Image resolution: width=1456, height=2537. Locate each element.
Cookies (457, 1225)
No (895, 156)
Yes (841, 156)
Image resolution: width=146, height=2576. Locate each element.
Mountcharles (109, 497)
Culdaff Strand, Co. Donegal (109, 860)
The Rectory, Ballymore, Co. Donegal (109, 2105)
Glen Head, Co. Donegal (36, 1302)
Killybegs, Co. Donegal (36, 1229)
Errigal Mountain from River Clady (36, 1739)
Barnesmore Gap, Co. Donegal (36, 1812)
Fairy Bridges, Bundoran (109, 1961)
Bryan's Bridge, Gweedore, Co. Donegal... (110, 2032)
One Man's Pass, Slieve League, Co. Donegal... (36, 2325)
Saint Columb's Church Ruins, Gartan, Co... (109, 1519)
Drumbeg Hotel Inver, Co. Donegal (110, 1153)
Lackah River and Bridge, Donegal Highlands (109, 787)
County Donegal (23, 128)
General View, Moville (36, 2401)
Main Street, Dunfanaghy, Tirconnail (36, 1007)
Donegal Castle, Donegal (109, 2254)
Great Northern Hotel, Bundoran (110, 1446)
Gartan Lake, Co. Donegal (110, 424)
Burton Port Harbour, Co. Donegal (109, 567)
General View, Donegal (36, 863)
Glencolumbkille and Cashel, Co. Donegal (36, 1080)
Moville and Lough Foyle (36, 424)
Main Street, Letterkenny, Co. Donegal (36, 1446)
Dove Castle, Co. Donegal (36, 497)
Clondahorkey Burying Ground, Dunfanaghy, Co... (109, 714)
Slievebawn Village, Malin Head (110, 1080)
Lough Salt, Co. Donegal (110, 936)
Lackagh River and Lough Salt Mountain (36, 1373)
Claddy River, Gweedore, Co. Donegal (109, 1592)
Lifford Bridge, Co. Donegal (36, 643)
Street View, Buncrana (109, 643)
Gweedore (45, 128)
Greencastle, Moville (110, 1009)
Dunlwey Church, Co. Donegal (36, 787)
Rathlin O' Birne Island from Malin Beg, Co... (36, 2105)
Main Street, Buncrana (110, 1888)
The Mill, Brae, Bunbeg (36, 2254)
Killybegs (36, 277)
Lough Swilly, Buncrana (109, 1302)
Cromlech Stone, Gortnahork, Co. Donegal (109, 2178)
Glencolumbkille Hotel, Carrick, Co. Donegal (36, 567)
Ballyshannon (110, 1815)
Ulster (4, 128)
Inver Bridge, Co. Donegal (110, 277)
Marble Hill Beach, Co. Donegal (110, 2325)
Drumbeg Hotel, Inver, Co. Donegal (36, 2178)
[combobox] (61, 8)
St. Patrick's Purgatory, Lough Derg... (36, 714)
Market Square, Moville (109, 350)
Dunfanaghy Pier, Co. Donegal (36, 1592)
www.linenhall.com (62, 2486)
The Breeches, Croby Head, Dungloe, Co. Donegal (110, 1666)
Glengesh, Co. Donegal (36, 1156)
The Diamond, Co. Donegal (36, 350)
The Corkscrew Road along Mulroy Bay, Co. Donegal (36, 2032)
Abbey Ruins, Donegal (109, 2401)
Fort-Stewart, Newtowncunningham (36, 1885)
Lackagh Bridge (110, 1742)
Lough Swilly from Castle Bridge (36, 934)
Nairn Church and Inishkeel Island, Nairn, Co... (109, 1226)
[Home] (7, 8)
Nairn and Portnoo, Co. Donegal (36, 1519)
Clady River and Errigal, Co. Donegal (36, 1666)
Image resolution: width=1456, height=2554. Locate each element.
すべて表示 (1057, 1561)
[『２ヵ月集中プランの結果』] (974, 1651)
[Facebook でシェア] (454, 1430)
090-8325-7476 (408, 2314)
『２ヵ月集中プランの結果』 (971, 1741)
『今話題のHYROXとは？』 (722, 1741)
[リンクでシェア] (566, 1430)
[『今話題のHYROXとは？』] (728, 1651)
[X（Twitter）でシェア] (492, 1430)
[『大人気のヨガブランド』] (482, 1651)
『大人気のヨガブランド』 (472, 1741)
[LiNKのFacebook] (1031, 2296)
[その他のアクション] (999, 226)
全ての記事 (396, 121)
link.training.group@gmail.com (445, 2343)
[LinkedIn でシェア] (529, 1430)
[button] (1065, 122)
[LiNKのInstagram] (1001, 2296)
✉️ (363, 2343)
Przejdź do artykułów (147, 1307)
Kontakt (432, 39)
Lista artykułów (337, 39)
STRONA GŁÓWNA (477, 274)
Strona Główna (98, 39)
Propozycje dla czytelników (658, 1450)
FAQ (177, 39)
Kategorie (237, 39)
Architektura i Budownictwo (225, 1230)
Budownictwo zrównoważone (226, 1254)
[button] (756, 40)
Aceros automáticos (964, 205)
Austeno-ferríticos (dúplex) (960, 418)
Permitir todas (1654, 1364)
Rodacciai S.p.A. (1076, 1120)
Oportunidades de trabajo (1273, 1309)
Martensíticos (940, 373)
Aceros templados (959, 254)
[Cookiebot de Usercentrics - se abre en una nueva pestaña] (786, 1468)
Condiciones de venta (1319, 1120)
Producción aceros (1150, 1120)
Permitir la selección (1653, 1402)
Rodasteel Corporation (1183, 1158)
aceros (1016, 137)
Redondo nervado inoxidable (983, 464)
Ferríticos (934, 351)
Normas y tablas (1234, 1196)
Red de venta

__GOAL__: Turn every line of the records above into a JSON list of strings, one string per line, leaving out blank lines.

__ANSWER TO THE EXERCISE__:
[
  "Image resolution: width=1456, height=2537. Locate each element.",
  "Cookies (457, 1225)",
  "No (895, 156)",
  "Yes (841, 156)",
  "Image resolution: width=146, height=2576. Locate each element.",
  "Mountcharles (109, 497)",
  "Culdaff Strand, Co. Donegal (109, 860)",
  "The Rectory, Ballymore, Co. Donegal (109, 2105)",
  "Glen Head, Co. Donegal (36, 1302)",
  "Killybegs, Co. Donegal (36, 1229)",
  "Errigal Mountain from River Clady (36, 1739)",
  "Barnesmore Gap, Co. Donegal (36, 1812)",
  "Fairy Bridges, Bundoran (109, 1961)",
  "Bryan's Bridge, Gweedore, Co. Donegal... (110, 2032)",
  "One Man's Pass, Slieve League, Co. Donegal... (36, 2325)",
  "Saint Columb's Church Ruins, Gartan, Co... (109, 1519)",
  "Drumbeg Hotel Inver, Co. Donegal (110, 1153)",
  "Lackah River and Bridge, Donegal Highlands (109, 787)",
  "County Donegal (23, 128)",
  "General View, Moville (36, 2401)",
  "Main Street, Dunfanaghy, Tirconnail (36, 1007)",
  "Donegal Castle, Donegal (109, 2254)",
  "Great Northern Hotel, Bundoran (110, 1446)",
  "Gartan Lake, Co. Donegal (110, 424)",
  "Burton Port Harbour, Co. Donegal (109, 567)",
  "General View, Donegal (36, 863)",
  "Glencolumbkille and Cashel, Co. Donegal (36, 1080)",
  "Moville and Lough Foyle (36, 424)",
  "Main Street, Letterkenny, Co. Donegal (36, 1446)",
  "Dove Castle, Co. Donegal (36, 497)",
  "Clondahorkey Burying Ground, Dunfanaghy, Co... (109, 714)",
  "Slievebawn Village, Malin Head (110, 1080)",
  "Lough Salt, Co. Donegal (110, 936)",
  "Lackagh River and Lough Salt Mountain (36, 1373)",
  "Claddy River, Gweedore, Co. Donegal (109, 1592)",
  "Lifford Bridge, Co. Donegal (36, 643)",
  "Street View, Buncrana (109, 643)",
  "Gweedore (45, 128)",
  "Greencastle, Moville (110, 1009)",
  "Dunlwey Church, Co. Donegal (36, 787)",
  "Rathlin O' Birne Island from Malin Beg, Co... (36, 2105)",
  "Main Street, Buncrana (110, 1888)",
  "The Mill, Brae, Bunbeg (36, 2254)",
  "Killybegs (36, 277)",
  "Lough Swilly, Buncrana (109, 1302)",
  "Cromlech Stone, Gortnahork, Co. Donegal (109, 2178)",
  "Glencolumbkille Hotel, Carrick, Co. Donegal (36, 567)",
  "Ballyshannon (110, 1815)",
  "Ulster (4, 128)",
  "Inver Bridge, Co. Donegal (110, 277)",
  "Marble Hill Beach, Co. Donegal (110, 2325)",
  "Drumbeg Hotel, Inver, Co. Donegal (36, 2178)",
  "[combobox] (61, 8)",
  "St. Patrick's Purgatory, Lough Derg... (36, 714)",
  "Market Square, Moville (109, 350)",
  "Dunfanaghy Pier, Co. Donegal (36, 1592)",
  "www.linenhall.com (62, 2486)",
  "The Breeches, Croby Head, Dungloe, Co. Donegal (110, 1666)",
  "Glengesh, Co. Donegal (36, 1156)",
  "The Diamond, Co. Donegal (36, 350)",
  "The Corkscrew Road along Mulroy Bay, Co. Donegal (36, 2032)",
  "Abbey Ruins, Donegal (109, 2401)",
  "Fort-Stewart, Newtowncunningham (36, 1885)",
  "Lackagh Bridge (110, 1742)",
  "Lough Swilly from Castle Bridge (36, 934)",
  "Nairn Church and Inishkeel Island, Nairn, Co... (109, 1226)",
  "[Home] (7, 8)",
  "Nairn and Portnoo, Co. Donegal (36, 1519)",
  "Clady River and Errigal, Co. Donegal (36, 1666)",
  "Image resolution: width=1456, height=2554. Locate each element.",
  "すべて表示 (1057, 1561)",
  "[『２ヵ月集中プランの結果』] (974, 1651)",
  "[Facebook でシェア] (454, 1430)",
  "090-8325-7476 (408, 2314)",
  "『２ヵ月集中プランの結果』 (971, 1741)",
  "『今話題のHYROXとは？』 (722, 1741)",
  "[リンクでシェア] (566, 1430)",
  "[『今話題のHYROXとは？』] (728, 1651)",
  "[X（Twitter）でシェア] (492, 1430)",
  "[『大人気のヨガブランド』] (482, 1651)",
  "『大人気のヨガブランド』 (472, 1741)",
  "[LiNKのFacebook] (1031, 2296)",
  "[その他のアクション] (999, 226)",
  "全ての記事 (396, 121)",
  "link.training.group@gmail.com (445, 2343)",
  "[LinkedIn でシェア] (529, 1430)",
  "[button] (1065, 122)",
  "[LiNKのInstagram] (1001, 2296)",
  "✉️ (363, 2343)",
  "Przejdź do artykułów (147, 1307)",
  "Kontakt (432, 39)",
  "Lista artykułów (337, 39)",
  "STRONA GŁÓWNA (477, 274)",
  "Strona Główna (98, 39)",
  "Propozycje dla czytelników (658, 1450)",
  "FAQ (177, 39)",
  "Kategorie (237, 39)",
  "Architektura i Budownictwo (225, 1230)",
  "Budownictwo zrównoważone (226, 1254)",
  "[button] (756, 40)",
  "Aceros automáticos (964, 205)",
  "Austeno-ferríticos (dúplex) (960, 418)",
  "Permitir todas (1654, 1364)",
  "Rodacciai S.p.A. (1076, 1120)",
  "Oportunidades de trabajo (1273, 1309)",
  "Martensíticos (940, 373)",
  "Aceros templados (959, 254)",
  "[Cookiebot de Usercentrics - se abre en una nueva pestaña] (786, 1468)",
  "Condiciones de venta (1319, 1120)",
  "Producción aceros (1150, 1120)",
  "Permitir la selección (1653, 1402)",
  "Rodasteel Corporation (1183, 1158)",
  "aceros (1016, 137)",
  "Redondo nervado inoxidable (983, 464)",
  "Ferríticos (934, 351)",
  "Normas y tablas (1234, 1196)",
  "Red de venta"
]